Here's the fastest path to a faster store, prioritized by effort vs. impact. For a comprehensive walkthrough of every optimization technique, see our Shopify speed optimization guide.

Priority Action Effort Impact
1 Remove unused apps + check leftover code 30 min High
2 Install a script optimizer for remaining apps 5 min High
3 Compress and resize images 1–2 hours High
4 Enable lazy loading for below-fold images 15 min Medium
5 Fix redirect chains 30 min Medium
6 Evaluate theme performance 1 hour Medium–High
7 Reduce DOM size 2+ hours Medium

Frequently Asked Questions

What is a good page speed score for Shopify?

A mobile PageSpeed Insights score of 50–70 is good for Shopify. Most unoptimized stores score 20–35 on mobile. Desktop scores (typically 70–95) are less meaningful since most ecommerce traffic comes from mobile devices.
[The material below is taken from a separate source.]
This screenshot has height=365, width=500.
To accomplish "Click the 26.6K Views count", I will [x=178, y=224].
Focus on mobile performance and Core Web Vitals (LCP under 2.5s, INP under 200ms, CLS under 0.1).

Does Shopify speed affect sales?

Yes, significantly. Studies show a 7% increase in conversions for every 1-second improvement in load time. Google's data shows 53% of mobile users abandon sites that take more than 3 seconds to load. For a store doing $50K/month, shaving 1 second off load time could mean an extra $42K per year in revenue.
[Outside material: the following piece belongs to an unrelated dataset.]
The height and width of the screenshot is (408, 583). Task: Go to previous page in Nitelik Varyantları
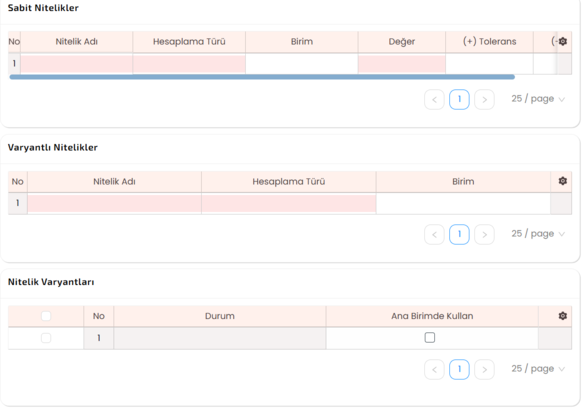[434, 369]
Can I speed up Shopify without removing apps?

Yes. Thunder Page Speed Optimizer defers how third-party app scripts load, so they don't block your page from rendering. It also handles critical CSS inlining, image optimization, and font loading. This lets you keep your apps while dramatically reducing their impact — Thunder users see an average +27 PageSpeed point improvement with a 30-second setup.

Why is my Shopify store slow on mobile but fast on desktop?

Mobile devices have less processing power, slower network connections, and smaller memory than desktops. Heavy JavaScript from apps takes much longer to parse and execute on a phone. Additionally, mobile networks add latency that compounds with every HTTP request. This is why optimizing JavaScript is even more critical than optimizing images for mobile speed.

How do I find which Shopify app is slowing my store?

You can manually check using Chrome DevTools (Network tab → filter by JS → look for third-party domains), or use a tool like Thunder's app scanner which automatically identifies each app's impact on load time, measured in milliseconds and kilobytes. The manual approach works but is time-consuming; automated scanning gives you a clear per-app performance report.

Does changing my Shopify theme improve speed?

It can make a huge difference. Heavy themes with built-in mega menus, animated sliders, and complex filtering load significantly more JavaScript. Switching from a heavy theme to a lightweight one like Dawn can improve scores by 10–40%. Before choosing a theme, test its demo store on PageSpeed Insights — if the demo scores below 40 on mobile, the theme itself is the bottleneck.

How many apps is too many for Shopify speed?

There's no magic number — it depends on the apps. A store with 8 well-coded apps can be faster than one with 3 poorly-built ones. That said, the average Shopify store runs 15-25 app scripts, and stores with 20+ apps almost always have speed issues. The key is measuring each app's actual impact rather than counting installs. Tools like Thunder's app scanner show you exactly which apps cost the most milliseconds.